The headline from Wednesday’s agreement was simple enough: F1 is shifting power back toward the combustion engine. The more telling detail is how slowly it chose to do it, and who pushed for the brakes.
Rather than jumping straight to the new 60/40 balance between combustion and electrical power, the sport settled on a phased route, moving to 58/42 in 2027 before completing the change in 2028. That staging was not an accident. Most manufacturers wanted to reach the new split quickly, but Audi is understood to have resisted such a rapid change, arguing it would be expensive and time-consuming, and proposed a smaller step in 2027 before fully committing the following year.

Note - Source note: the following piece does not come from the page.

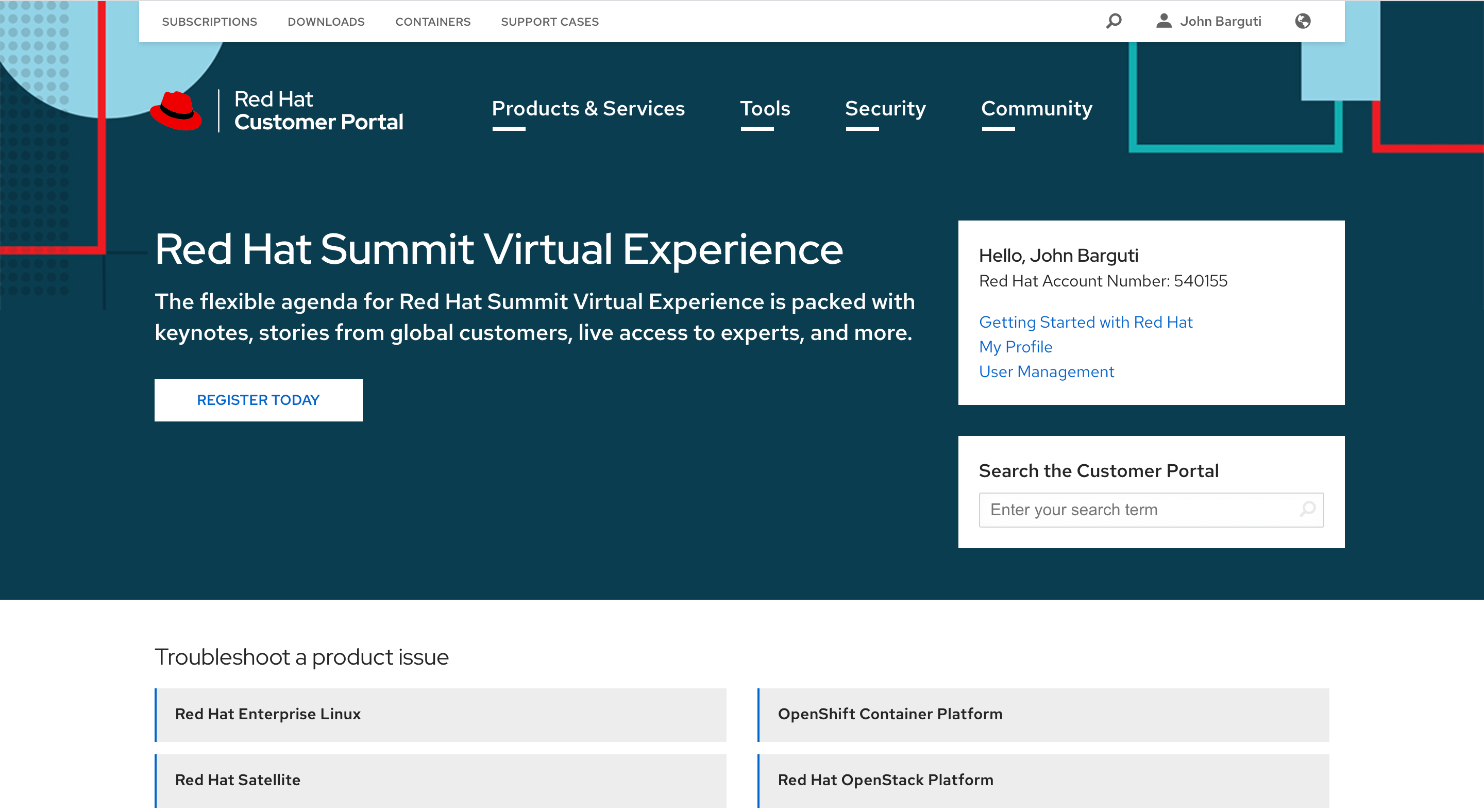Go to User Management link
This screenshot has width=1484, height=812.
1046,371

The objection makes sense coming from Audi. The German marque entered F1 as a full works engine manufacturer for the 2026 regulations, attracted by a formula built around heavy electrification and sustainable fuel. Tearing up a core assumption of that formula a few months after arriving, and rebuilding hardware against the clock, would land hardest on the newest team in the room. A smaller step in 2027 buys breathing space, and the full move in 2028 gives everyone a clear target.
In concrete terms, the first stage lifts fuel flow by five percent in 2027 and raises maximum combustion output from 400kW to 420kW, while the electric motor’s peak falls from 350kW to 300kW. The second stage pushes the balance the rest of the way to 60/40 in 2028. Spreading those steps apart matters most to the people building the engines, who face real hardware consequences from every adjustment.
That tension sat underneath an otherwise united front. The loudest voices, Max Verstappen prominent among them, had been pressing for more combustion power and a return to proper racing rather than energy management. Their complaint centred on lift and coasting (lifting off the throttle early and rolling through corners to manage and recover energy), which drivers felt forced an unnatural driving style and turned qualifying laps into exercises in saving rather than attack.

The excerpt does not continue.